→ **Stated exercise**
Convert the rows below into a Markdown table with the columns No. and Line, numbering each line in order. Leave out the blank lines.

** BEGIN Dataset content **

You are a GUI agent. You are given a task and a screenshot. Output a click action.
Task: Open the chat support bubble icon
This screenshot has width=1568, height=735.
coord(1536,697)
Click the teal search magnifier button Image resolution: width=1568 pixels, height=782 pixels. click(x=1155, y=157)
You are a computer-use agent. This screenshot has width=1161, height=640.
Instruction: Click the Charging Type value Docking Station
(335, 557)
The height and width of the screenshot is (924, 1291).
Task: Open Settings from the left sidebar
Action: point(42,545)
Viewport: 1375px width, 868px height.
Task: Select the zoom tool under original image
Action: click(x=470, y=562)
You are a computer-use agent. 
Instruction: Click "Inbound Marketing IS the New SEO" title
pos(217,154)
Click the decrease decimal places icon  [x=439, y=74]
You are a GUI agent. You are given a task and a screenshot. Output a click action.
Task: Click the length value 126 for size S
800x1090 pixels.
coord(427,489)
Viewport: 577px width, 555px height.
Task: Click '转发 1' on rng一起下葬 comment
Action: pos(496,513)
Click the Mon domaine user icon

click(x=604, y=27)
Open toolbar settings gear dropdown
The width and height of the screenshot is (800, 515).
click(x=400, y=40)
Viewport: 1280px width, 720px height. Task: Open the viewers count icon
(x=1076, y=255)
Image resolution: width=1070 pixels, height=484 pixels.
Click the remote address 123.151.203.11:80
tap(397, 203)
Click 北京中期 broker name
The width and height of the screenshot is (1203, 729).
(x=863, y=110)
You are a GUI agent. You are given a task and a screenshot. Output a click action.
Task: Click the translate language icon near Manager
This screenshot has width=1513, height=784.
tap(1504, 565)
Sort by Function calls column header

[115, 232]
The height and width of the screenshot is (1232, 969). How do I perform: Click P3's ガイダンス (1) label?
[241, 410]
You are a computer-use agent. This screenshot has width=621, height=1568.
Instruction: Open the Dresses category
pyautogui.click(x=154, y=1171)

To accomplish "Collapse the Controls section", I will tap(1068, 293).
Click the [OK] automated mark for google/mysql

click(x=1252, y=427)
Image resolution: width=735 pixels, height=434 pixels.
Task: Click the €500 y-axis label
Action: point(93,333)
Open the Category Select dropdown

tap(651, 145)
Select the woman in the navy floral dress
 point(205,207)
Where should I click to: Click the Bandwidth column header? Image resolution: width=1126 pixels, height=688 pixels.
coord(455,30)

** END Dataset content **

→ **Written solution**
| No. | Line |
|---|---|
| 1 | You are a GUI agent. You are given a task and a screenshot. Output a click action. |
| 2 | Task: Open the chat support bubble icon |
| 3 | This screenshot has width=1568, height=735. |
| 4 | coord(1536,697) |
| 5 | Click the teal search magnifier button Image resolution: width=1568 pixels, height=782 pixels. click(x=1155, y=157) |
| 6 | You are a computer-use agent. This screenshot has width=1161, height=640. |
| 7 | Instruction: Click the Charging Type value Docking Station |
| 8 | (335, 557) |
| 9 | The height and width of the screenshot is (924, 1291). |
| 10 | Task: Open Settings from the left sidebar |
| 11 | Action: point(42,545) |
| 12 | Viewport: 1375px width, 868px height. |
| 13 | Task: Select the zoom tool under original image |
| 14 | Action: click(x=470, y=562) |
| 15 | You are a computer-use agent.  |
| 16 | Instruction: Click "Inbound Marketing IS the New SEO" title |
| 17 | pos(217,154) |
| 18 | Click the decrease decimal places icon  [x=439, y=74] |
| 19 | You are a GUI agent. You are given a task and a screenshot. Output a click action. |
| 20 | Task: Click the length value 126 for size S |
| 21 | 800x1090 pixels. |
| 22 | coord(427,489) |
| 23 | Viewport: 577px width, 555px height. |
| 24 | Task: Click '转发 1' on rng一起下葬 comment |
| 25 | Action: pos(496,513) |
| 26 | Click the Mon domaine user icon |
| 27 | click(x=604, y=27) |
| 28 | Open toolbar settings gear dropdown |
| 29 | The width and height of the screenshot is (800, 515). |
| 30 | click(x=400, y=40) |
| 31 | Viewport: 1280px width, 720px height. Task: Open the viewers count icon |
| 32 | (x=1076, y=255) |
| 33 | Image resolution: width=1070 pixels, height=484 pixels. |
| 34 | Click the remote address 123.151.203.11:80 |
| 35 | tap(397, 203) |
| 36 | Click 北京中期 broker name |
| 37 | The width and height of the screenshot is (1203, 729). |
| 38 | (x=863, y=110) |
| 39 | You are a GUI agent. You are given a task and a screenshot. Output a click action. |
| 40 | Task: Click the translate language icon near Manager |
| 41 | This screenshot has width=1513, height=784. |
| 42 | tap(1504, 565) |
| 43 | Sort by Function calls column header |
| 44 | [115, 232] |
| 45 | The height and width of the screenshot is (1232, 969). How do I perform: Click P3's ガイダンス (1) label? |
| 46 | [241, 410] |
| 47 | You are a computer-use agent. This screenshot has width=621, height=1568. |
| 48 | Instruction: Open the Dresses category |
| 49 | pyautogui.click(x=154, y=1171) |
| 50 | To accomplish "Collapse the Controls section", I will tap(1068, 293). |
| 51 | Click the [OK] automated mark for google/mysql |
| 52 | click(x=1252, y=427) |
| 53 | Image resolution: width=735 pixels, height=434 pixels. |
| 54 | Task: Click the €500 y-axis label |
| 55 | Action: point(93,333) |
| 56 | Open the Category Select dropdown |
| 57 | tap(651, 145) |
| 58 | Select the woman in the navy floral dress |
| 59 |  point(205,207) |
| 60 | Where should I click to: Click the Bandwidth column header? Image resolution: width=1126 pixels, height=688 pixels. |
| 61 | coord(455,30) |